Work item :: Exactly the lines starting at the line containing "You are a computer-use agent." and ending at the line containing "Instruction: Click the 1 Points indicator" are to be written out from the listing below, both included.

Records supplied ::
=-=-=

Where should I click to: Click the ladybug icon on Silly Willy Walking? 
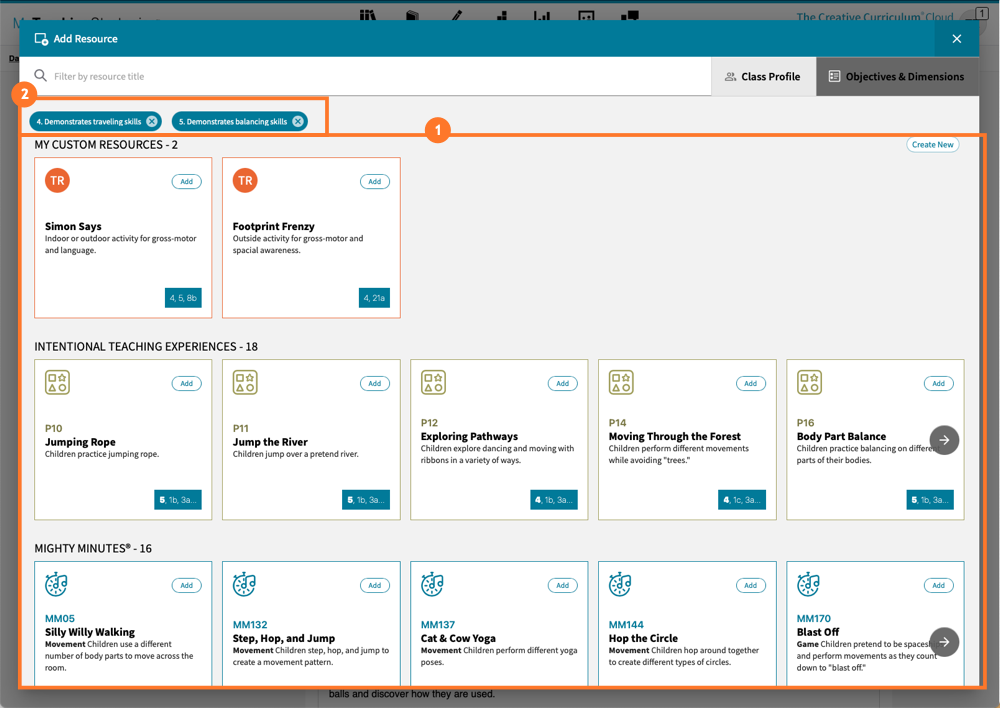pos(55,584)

=-=-=

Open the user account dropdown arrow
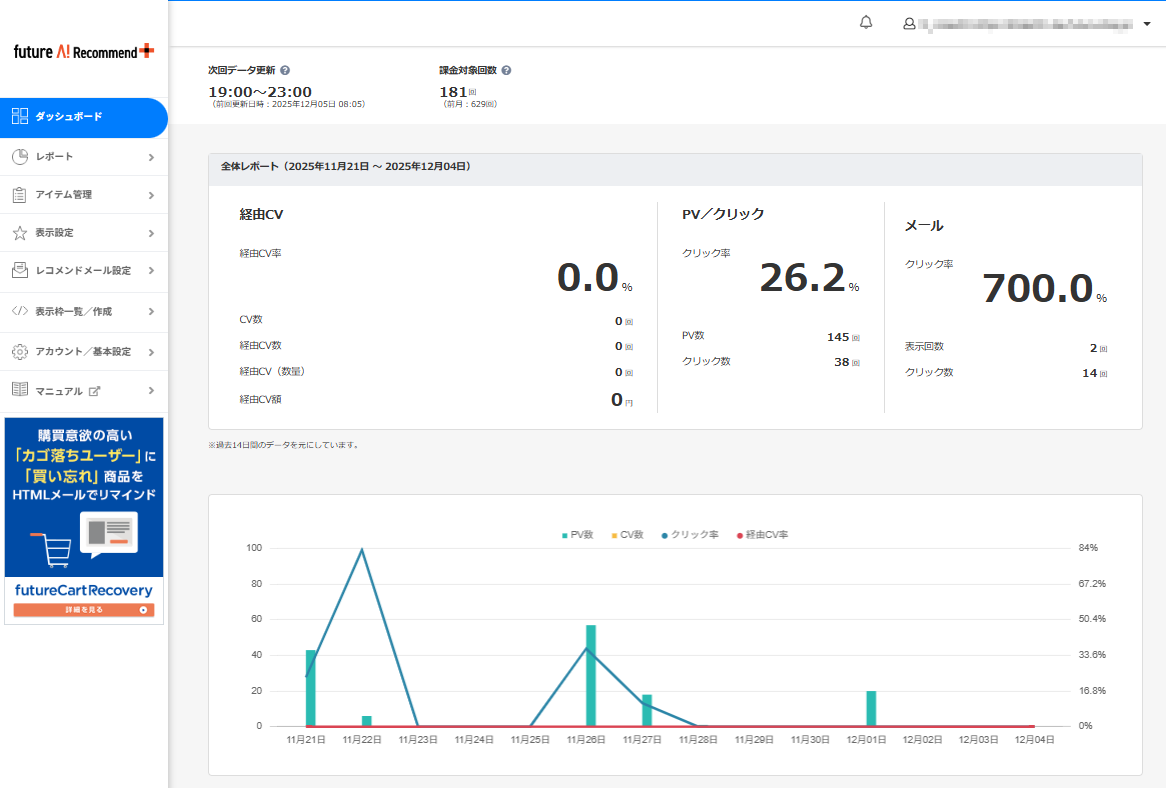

=-=-=

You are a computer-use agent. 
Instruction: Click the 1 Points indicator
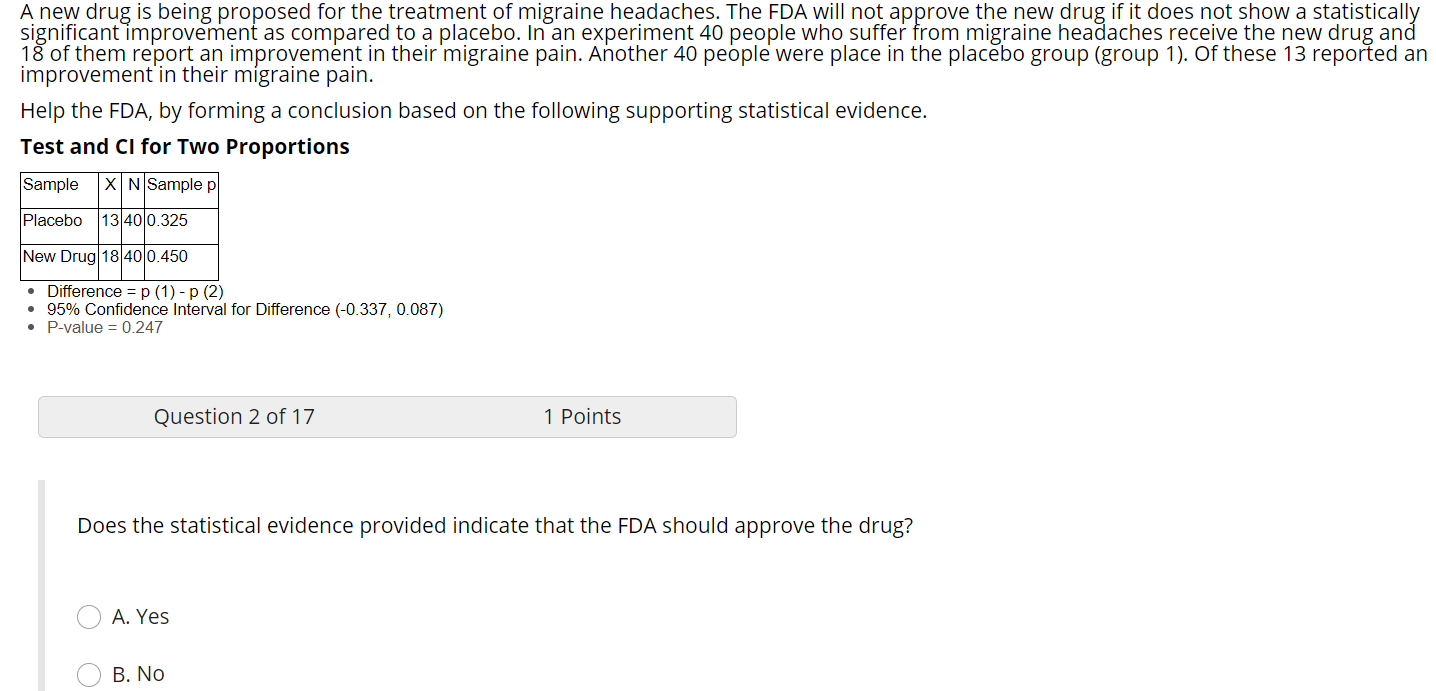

=-=-=

Written reply ::
You are a computer-use agent. 
Instruction: Click the 1 Points indicator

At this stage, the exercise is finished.